I saw the tooth work that says the were HS, but has any genetic work been done to try and determine origin?

Posted: Mon Jun 09, 2008 11:32 am
by Leona Conner
Wow, there's enough stuff here to keep my mind going for a long long time. I'm surprised that Adovasio and Dillehay are rising questions, considering what they've been through with their own excavations.

Bet we can come up with as many different ways of them getting there as we have people registered to this site.

Posted: Mon Jun 09, 2008 8:18 pm
by john
All -

Hmmmm......

We have Very Old Arrowheads.

We have Very Old Beads.

We have Very Old Footprints in Volcanic Ash.

We have Topper.

We have Very Old - and sophisticated - Fabrics from the Windover Site.

We have Very Old Shoes.

We have Very Old Shell Middens in Baja.

Just to mention a few.

Nevermind Boats, or Hematite, of course!

It would seem that the general weight of evidence

For sophisticated human cognition

Creating a sophisticated and effective techne

Has just been kicked back about 40k years,

Across all continents.

Accompanied by an equivalent space-time

Sensibility otherwise known as the Shamanic.

So, to cut to the chase,

GW Bush is clearly a direct descendant of Noah,

And still running the same God, Incorporated, line.

As my 89 year old mother would say,

"Leave him lay where Jesus flang him."

Along with Das Klub.

With malice aforethought.



hoka hey


john

Posted: Tue Jun 10, 2008 9:26 am
by Rokcet Scientist
kbs2244 wrote:[...] And the weather around Cape Horn has never been very nice.
(That may not be true.
Indeed: it isn't. The permanent howling storm winds around Cape Horn are an urban legend. Most days of the year Drake Passage – the strait between Tierra del Fuego and the Antarctic peninsula – is almost as flat as a mirror (an undulating mirror, to be precise). Sailors therefore often jokingly refer to it as 'Drake Lake'. I can confirm the appropriateness of that nomenclature from personal experience.
[...] There are forests in Antarctica aren’t there.)
Where ever did you hear that? There are no trees, or even bushes, on Antarctica. None! It's a barren rock plateau with 1 to 3 miles of ice and snow covering it. No forests, no trees, no green foliage of any kind. Mosses and lichens on sun-facing rock faces (where snow cannot lie because it's vertical) are the only flora on land. But you'll have to search good to find them. They are rare occurrences.
I checked this myself too.

However, 20,000, 40,000, or 60,000 years ago the climate in Antarctica most probably was very different. If it wasn't Piri Reis' map would have been impossible.

Posted: Tue Jun 10, 2008 9:36 am
by Minimalist
The permanent howling storm winds around Cape Horn are an urban legend.

Even if there was bad weather I doubt that a group travelling along the coast would put to sea in it.
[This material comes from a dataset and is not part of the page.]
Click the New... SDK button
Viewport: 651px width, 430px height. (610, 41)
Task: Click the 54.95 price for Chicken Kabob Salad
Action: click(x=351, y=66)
They'd take shelter on land and, if they had to move, would march along the beach until the sea calmed enough for them to take to the boats again. A howling wind and rough seas are dangerous to boats now. That should have been fairly obvious to them as well.

Posted: Tue Jun 10, 2008 10:59 am
by Rokcet Scientist
Minimalist wrote:They'd take shelter on land and, if they had to move, would march along the beach
What beach? Looked at a map of southern Chili? That's a thousand miles of fiordes. With steep cliffs rising straight out of the Pacific Ocean. There are no beaches. You cannot walk along the sea to Cape Horn. Maybe the Monte Verde folks were trying. Maybe Monte Verde was as far as they got. No nice level beaches to walk on. In fact the Monte Verde people had 3 possible choices: stay, go inland, or take to the sea. But they could't get to Cape Horn along the sea.